This week, one angry programmer broke a whole mess of the software the internet runs on with the simple deletion of one simple program consisting of 11 lines of code.
Everything is OK now. But it’s a strange case that involves copyright lawyers, a petulant developer, and a behind-the-scenes look into how tech titans like Facebook, Spotify, and Netflix make the sausage.
It all starts with a developer named Azer Koçulu, who wrote an otherwise unremarkable piece of code called Kik, an extension for the popular programming language Node.js. Koçulu put his Kik module up on NPM, essentially an App Store for Node.js programmers, as a free download for developers to work into their apps at their leisure.
The other Kik
Kik, the popular social network of the same name, took notice and sent Koçulu an email requesting that he change the name of his module. By Koçulu’s own admission in a blog post, Kik’s initial request was reasonable. Still, Koçulu wouldn’t budge.
« When I started coding Kik, didn’t know there is a company with same name. And I didn’t want to let a company force me to change the name of it, » Koçulu writes.
Given that Kik did have copyright on its side, Koçulu says that NPM CEO Isaac Schlueter took away his ownership of the module in question without asking.
Upset, Koçulu announced in that blog entry that he was removing his Kik from NPM entirely — as well as all of his other code.
It’s likely that nobody would have noticed — except that Koçulu is also the person who created a very silly, very basic, but very popular NPM module called « npm left-pad. » It’s 11 lines long and doesn’t actually do anything complicated, but it’s been downloaded over 575,000 times.

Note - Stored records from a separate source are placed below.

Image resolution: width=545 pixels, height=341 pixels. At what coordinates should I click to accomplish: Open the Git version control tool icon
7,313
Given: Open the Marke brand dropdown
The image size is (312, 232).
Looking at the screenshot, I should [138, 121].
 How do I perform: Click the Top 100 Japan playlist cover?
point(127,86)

And when it vanished, developers on Reddit, Twitter, and elsewhere definitely took notice.
A house of cards
This is where things get sticky.
A module like npm left-pad is basically a shortcut so a developer doesn’t have to write a whole bunch of basic code from scratch. If a developer calls on an NPM module, it’s basically shorthand for « put this code in later, » and a software compiler will just download the code when the time is right.
Most of the time, this works just fine. But sometimes, software ends up relying on what’s essentially a house of cards: One Node.js module calls on another, calls on another, calls on another. Again, usually it works fine — right up until npm left-pad is taken offline.

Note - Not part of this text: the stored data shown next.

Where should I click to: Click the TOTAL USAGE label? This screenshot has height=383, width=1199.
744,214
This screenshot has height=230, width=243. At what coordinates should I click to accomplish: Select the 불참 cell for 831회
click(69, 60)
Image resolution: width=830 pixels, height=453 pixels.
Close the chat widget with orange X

Boom — down went the house of cards. Popular software projects like Babel, which helps Facebook, Netflix, and Spotify run code faster, and React, which helps developers build better interfaces, were suddenly broken and no more work could be done with them. Overall, over a thousand software projects were affected, according to the npm blog.

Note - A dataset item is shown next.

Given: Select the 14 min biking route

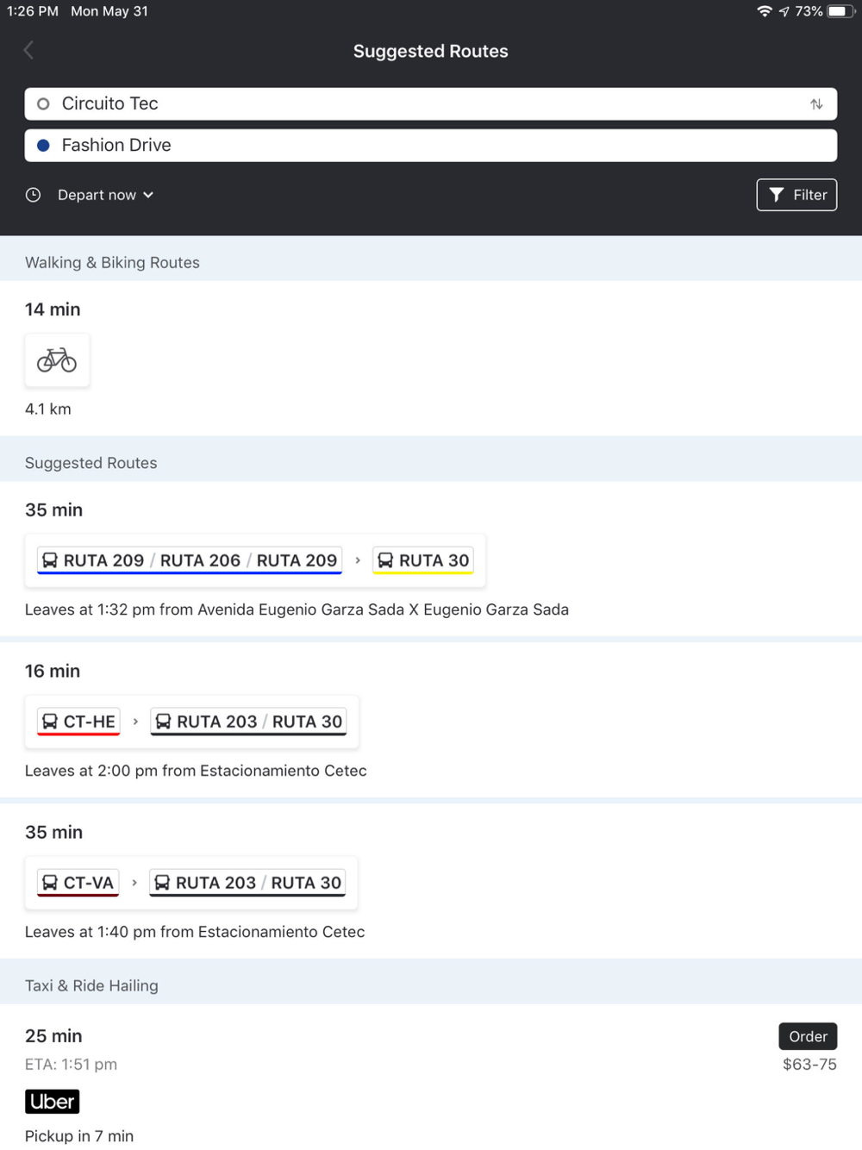Looking at the screenshot, I should pos(431,358).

Fixing the problem would require that programmers sift through all of those dependencies, making sure that absolutely nothing relied on that one silly 11-line bit of code.
And so, after a mass outcry from developers all over the world, NPM was forced to « un-un-publish » the code in question, handing it over to a new owner.
In a series of Twitter posts, NPM CTO Laurie Voss says that the company wasn’t totally comfortable handing over what’s still Koçulu’s intellectual property, but much of the software industry had ground to a halt over the issue.
Even within npm we’re not unanimous that this was the right call, but I cannot see hundreds of builds failing every second and not fix it. — Laurie Voss (@seldo) March 22, 2016
Even within npm we’re not unanimous that this was the right call, but I cannot see hundreds of builds failing every second and not fix it.
— Laurie Voss (@seldo) March 22, 2016